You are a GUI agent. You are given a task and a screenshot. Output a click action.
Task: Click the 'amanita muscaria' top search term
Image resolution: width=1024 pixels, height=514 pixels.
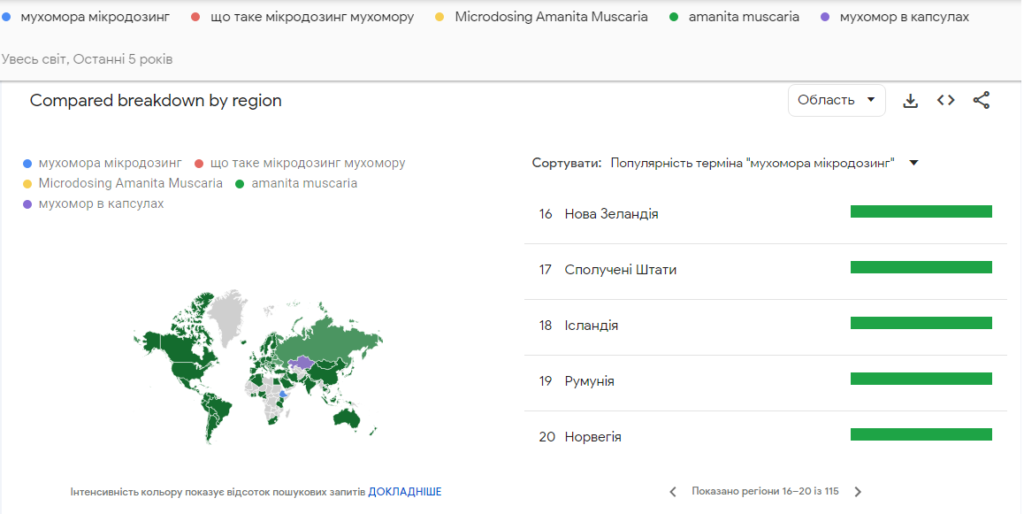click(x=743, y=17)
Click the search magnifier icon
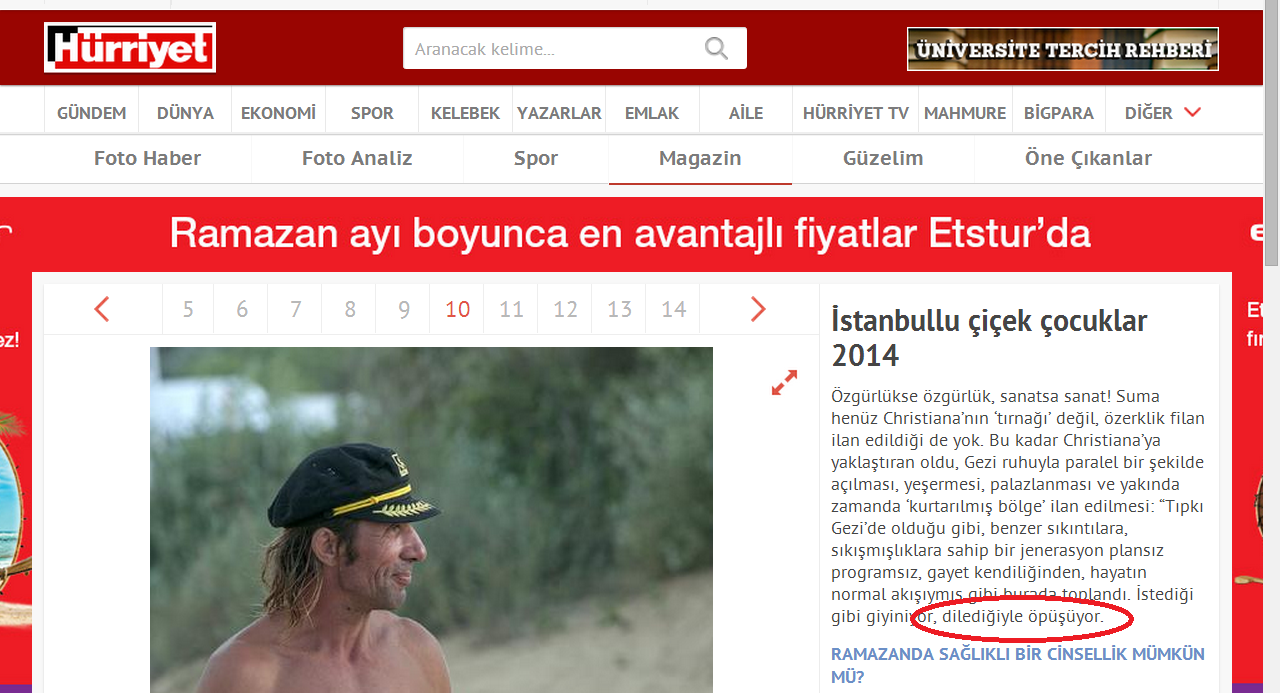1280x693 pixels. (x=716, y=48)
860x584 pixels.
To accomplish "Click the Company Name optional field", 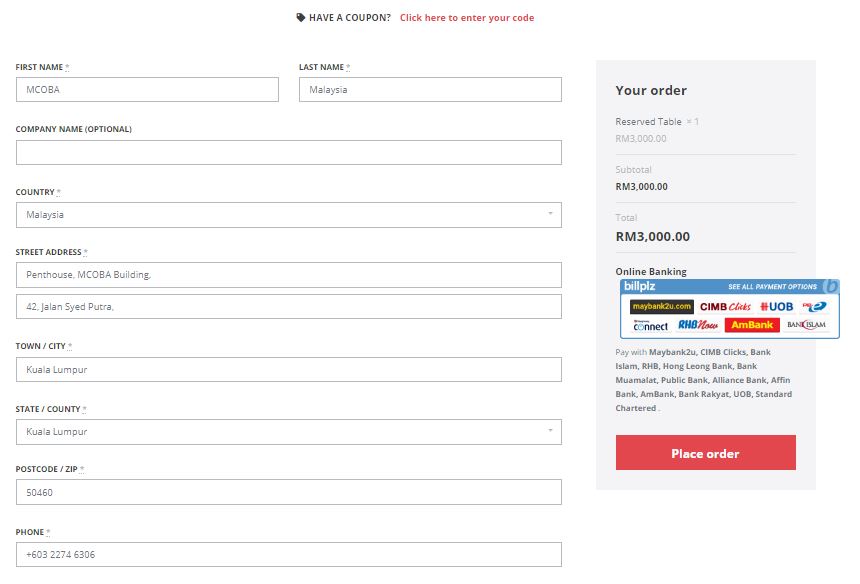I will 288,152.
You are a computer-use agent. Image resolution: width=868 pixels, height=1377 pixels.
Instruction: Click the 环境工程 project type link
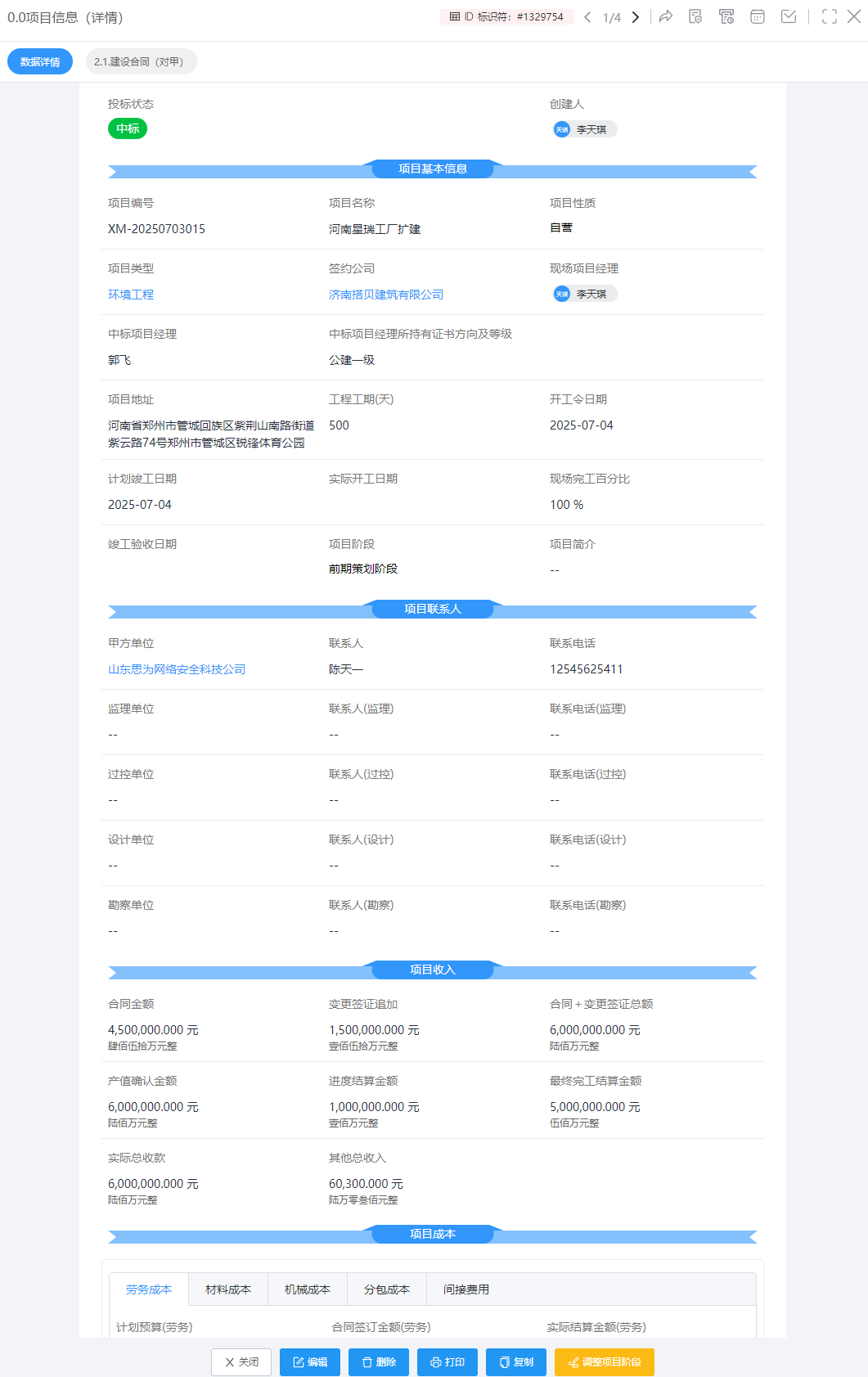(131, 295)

---+---

• REQUIRED TASK:
Copy the material word for word, starting at the line that contains "You are a computer-use" and ending with the last line of the material. Leave out the pictures.

• IN RESPONSE:
You are a computer-use agent. Image resolution: width=868 pixels, height=1377 pixels.
Instruction: Click the 环境工程 project type link
(131, 295)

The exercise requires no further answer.